Call it noncompliance, nonadherence, or just plain stubbornness—over 70% of patients do not follow self-care instructions from providers. Why? The reason is not obvious, since providers do many things right.
What makes the Care Kit curriculum work? The PATIENT POINT OF VIEW. Providers have been victims of three failed approaches: Clinical accuracy, health literacy and mobility are not enough. What these three approaches to patient education have have in common is that providers wrote them, which means they reflect the PROVIDER POINT OF VIEW.

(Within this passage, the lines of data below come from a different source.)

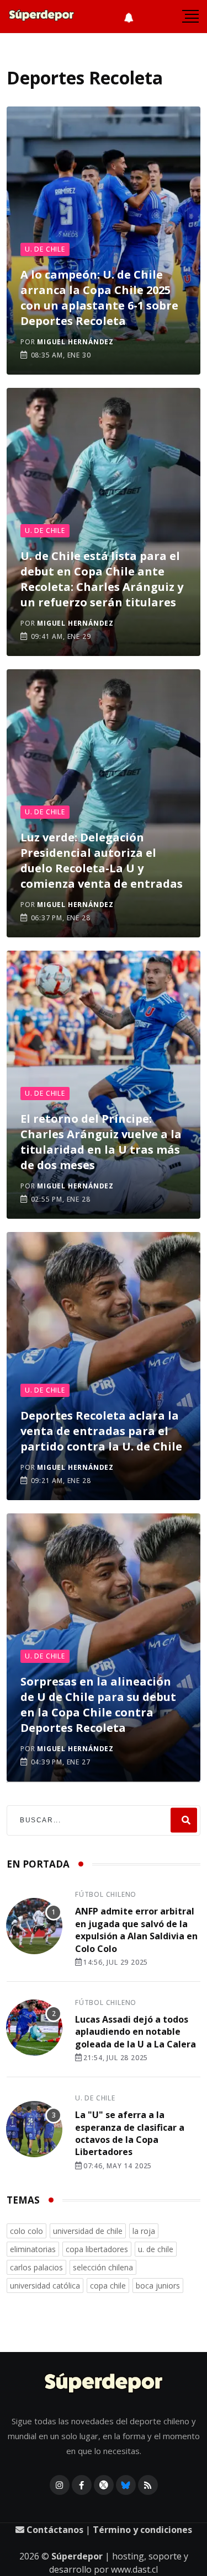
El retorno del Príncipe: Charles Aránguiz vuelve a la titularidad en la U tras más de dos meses (101, 1141)
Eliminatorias (33, 2249)
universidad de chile (88, 2231)
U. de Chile (45, 249)
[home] (41, 16)
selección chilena (103, 2267)
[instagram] (60, 2485)
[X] (104, 2485)
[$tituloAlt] (34, 1927)
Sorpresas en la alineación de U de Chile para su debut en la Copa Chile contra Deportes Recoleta (98, 1704)
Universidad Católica (45, 2285)
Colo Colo (26, 2231)
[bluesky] (126, 2485)
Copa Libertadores (97, 2249)
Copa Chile (108, 2285)
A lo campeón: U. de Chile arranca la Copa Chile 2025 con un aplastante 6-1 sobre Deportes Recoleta (99, 297)
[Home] (103, 2384)
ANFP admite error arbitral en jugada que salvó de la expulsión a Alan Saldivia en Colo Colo (136, 1929)
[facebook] (82, 2485)
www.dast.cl (134, 2569)
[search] (184, 1820)
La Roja (143, 2231)
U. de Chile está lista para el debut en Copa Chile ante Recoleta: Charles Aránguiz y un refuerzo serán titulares (101, 579)
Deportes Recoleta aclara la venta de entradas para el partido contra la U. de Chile (101, 1431)
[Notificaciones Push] (128, 16)
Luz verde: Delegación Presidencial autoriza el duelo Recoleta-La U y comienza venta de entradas (101, 860)
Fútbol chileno (105, 1894)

Care Kits use ethnography-observation of patients at home, at work and in the community-to find the PATIENT POINT OF VIEW. What difference does this make? Here’s one example, in how to organize self-care content:
TWO POINTS OF VIEW = Topics vs. Goals
All professionals are trained to see in terms of topics. A topic outline for self-care lumps activities: Diet, exercise, sleep, medicine, stress relief. All medicines, for example, are discussed in one part. Providers may ask patients to set a goal for a topic, like an aspirational level of adherence under ‘medicine.’ Providers don’t realize topical “goals” are abstract, unmotivating, forgettable.
Patients respond to real goals as primary headings. A goal outline for post-MI will have three parts:
- Lighten the load on the heart
- Open up the arteries and
- Strengthen the heart
Topics are sorted as the means to these ends.
“You want to lighten the load on your heart, so here’s how.” All pills, for example, are not lumped together as one topic. Lasix is in Part One because diuretics lighten the load.
Beta Blockers are in Part Two because they open arteries.
The patient point of view is to know WHY before WHAT.
The provider point of view is defines WHAT and then WHY-although sometimes they neglect the “WHY.” Having covered the topics, providers often feel they are finished.